Brusquement tout se tient, obéissant à une logique simple et confondante : la loi du capital était naturellement, comme l’écrivait Marx, à la destruction de la valeur d’origine, à savoir, dans ce cas, la Terre et le vivant.
Finalement, les femmes et les hommes n’ont eu de cesse d’explorer de nouveaux territoires, de plonger dans les forêts et les mers, les montagnes et les plaines, tout ce qui les dépassait, pour réduire l’ensemble en esclavage.

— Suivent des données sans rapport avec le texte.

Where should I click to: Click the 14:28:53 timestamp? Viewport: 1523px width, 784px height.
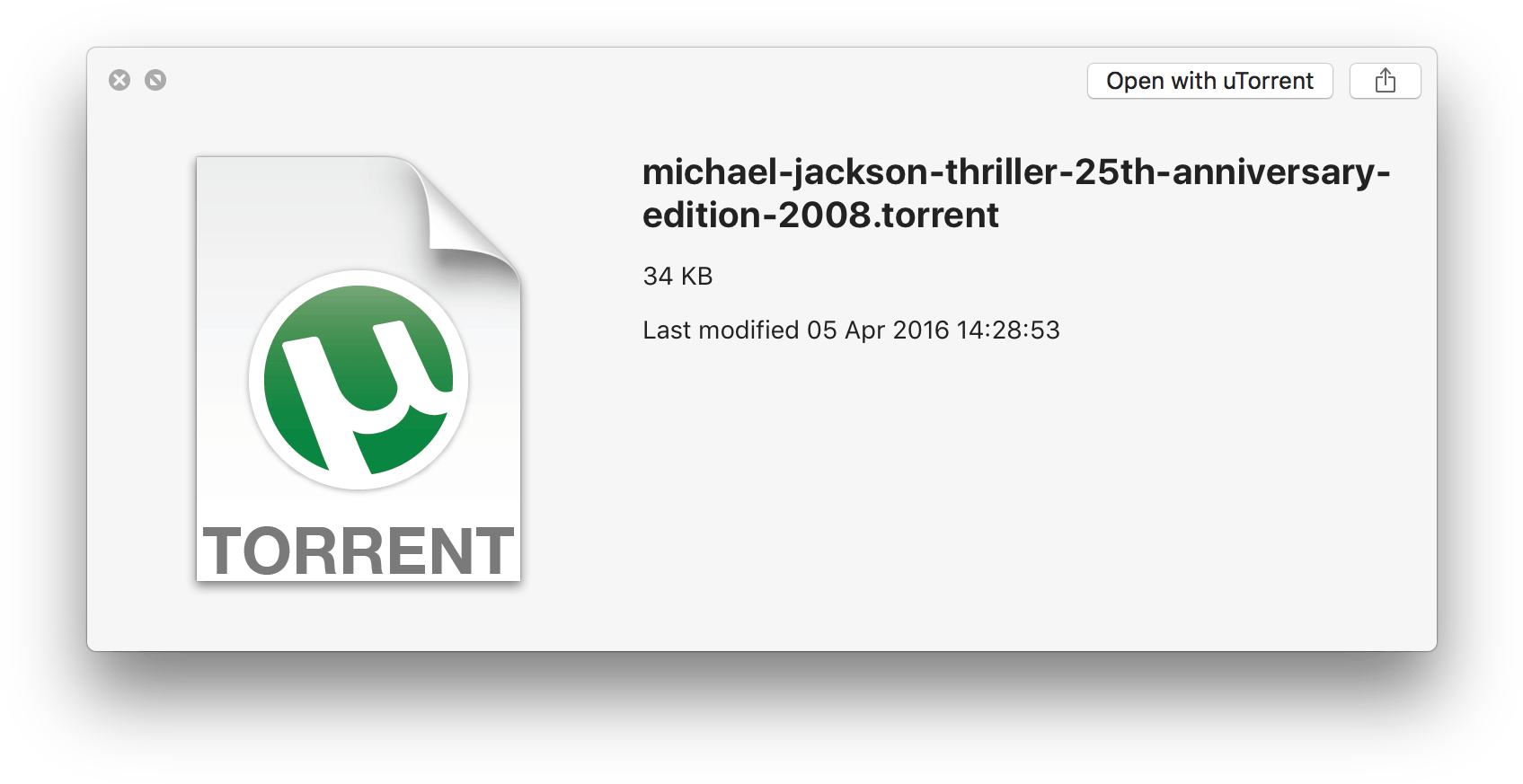point(1008,330)
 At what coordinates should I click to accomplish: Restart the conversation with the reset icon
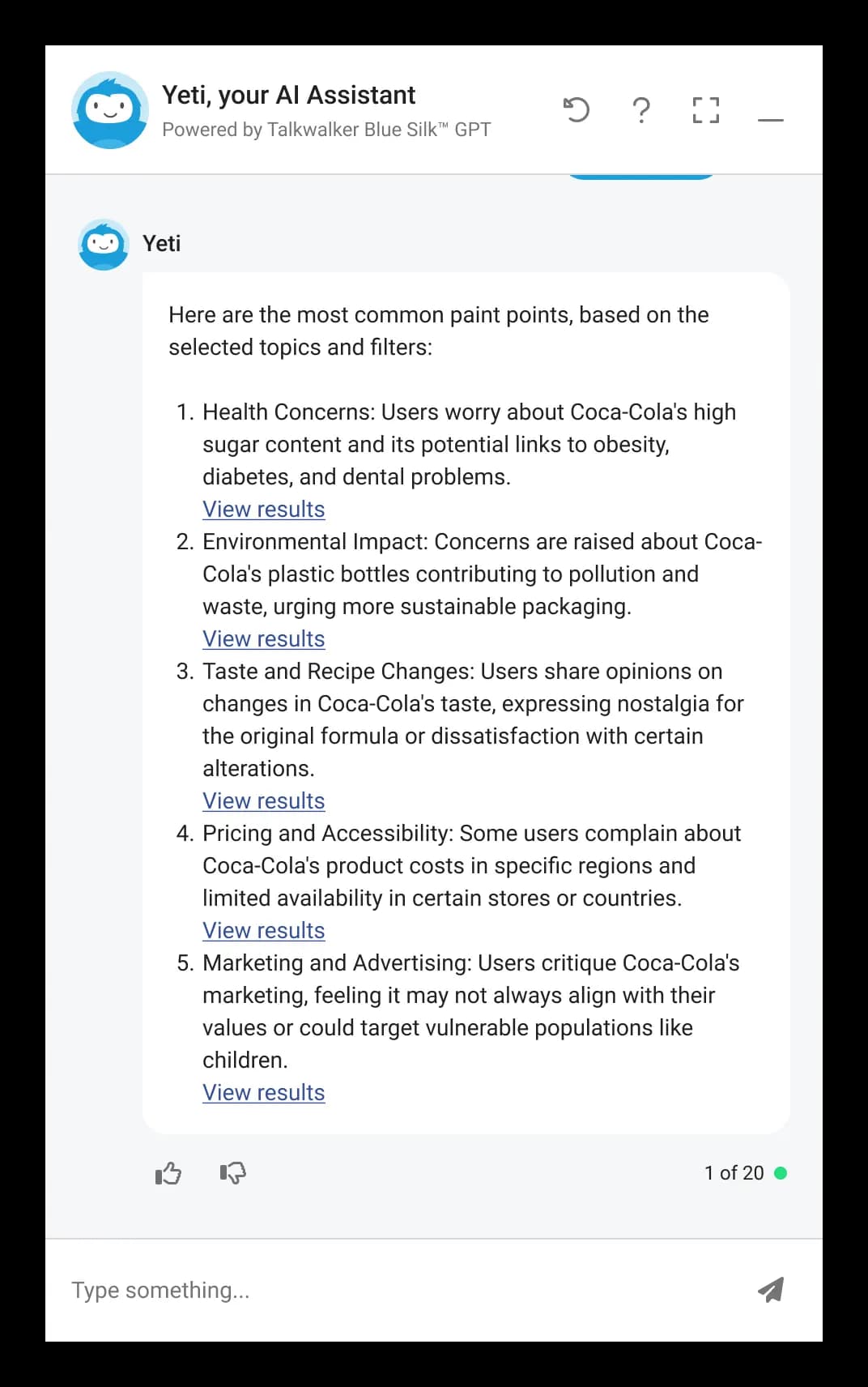[577, 109]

Notre modèle économique ne peut pas fonctionner. Tous les piliers sur lesquels reposent nos démocraties sont rongés : le pacte économique (la chance pour tous un leurre), le pacte politique (la représentation est une farce), le pacte légal (la corruption est le mal universel), le pacte bio-écologique. Sur ces colonnes brisées, aucune société ne peut plus s’établir.
On naît avec un monde et on meurt avec lui, que cela nous plaise ou non.
La rencontre du capitalisme et du pétrole est explosive. C’est un amour fou, immédiat, la rencontre du glaive et du soufre, la réunion des deux affluents d’un fleuve torrentiel.
La Chine entière biberonne directement à la mamelle du brut. Son cœur bat. Les voitures giclent, les avions décollent, les usines fabriquent, les obus, les vêtements et les grues sortent des entrepôts. Le monde entier pompe le pétrole ramifié pour avancer, relâchant au passage des masses faramineuses de dioxyde de carbone, lequel s’élève dans l’atmosphère et vient s’agglomérer à l’épais ruban qui ceint la Terre. Le couvercle se referme.
On grandit seuil, on s’établit comme une roche, on flotte aux bouillons du large, loin de la pierre d’accroche. On peut tenir la vie comme ça. On peut aussi choisir son rivage et décider d’accoster.
Tout ce qui se trouve devant nous est né du pétrole. Villes, voitures, avions, industrie, services, armée, luxe et nécessité. Il nous en faut toujours plus. C’est si bon. On sait bien que ça nous flingue mais que voulez-vous – le retour à la bougie, c’est ça ? Le monde moderne est à ce prix. Alors on épuise les sols, on accélère la fin.
Le pire legs que nous laissent nos parents, c’est celui-là : on a bien profité de la vie, à vous de la sauver maintenant.